Hint: the vast majority of his compensation is, and has always been, via stock grants.
You do understand that, because Apple is a public company, all of this information is literally public knowledge, right?
If you'd like to argue that stock grants are not part of a person's salary, that is a reasonable interpretation of the definition of "salary", but hardly relevant to the broader point, which is clearly not to assert that Timmy should open up his checkbook, but rather to illustrate how incredibly inane it is to suggest that a few hundred bucks a week for an hourly interpreter means anything at the scale Apple operates at.
[1] https://www.bloomberg.com/graphics/2021-highest-paid-ceos/
Apple has 4,291 employees in the entire state of New York [1]

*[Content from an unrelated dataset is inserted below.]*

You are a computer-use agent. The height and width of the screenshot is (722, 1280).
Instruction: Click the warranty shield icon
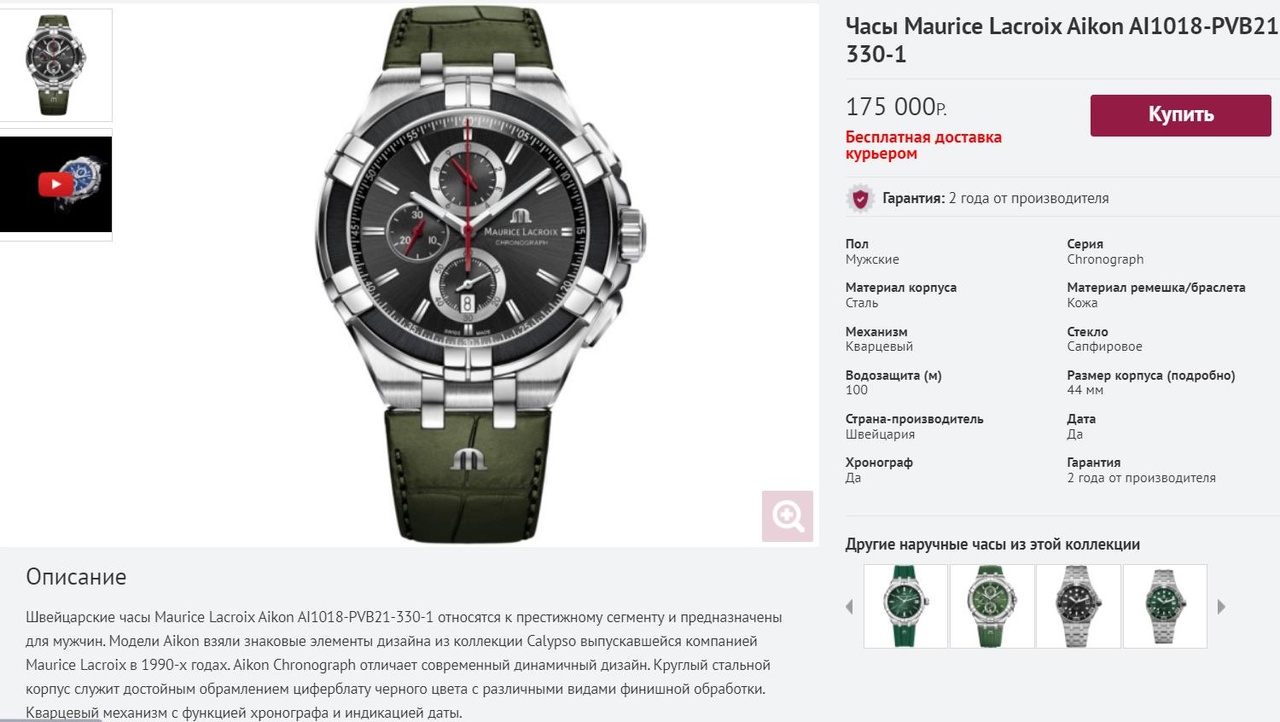coord(860,198)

That's $61,500 per person.
The average salary for an "Apple Genius" (one of the people who work at apple stores?) in New York City is $53,230
[0] https://news.ycombinator.com/item?id=28573768
[1] https://www.apple.com/job-creation/
[2] https://www.payscale.com/research/US/Job=Apple_Genius/Salary...
It also changes the argument meaningfully in a second way: liquidity. Tim Cook can't just go sell all that stock right now, since that would cause a rather big panic and also rob him of a lot of its value. Which means he could not actually pay all those folks' salaries.
Whether my point is "interesting" is up to you. Whether it's factual isn't. It's factual.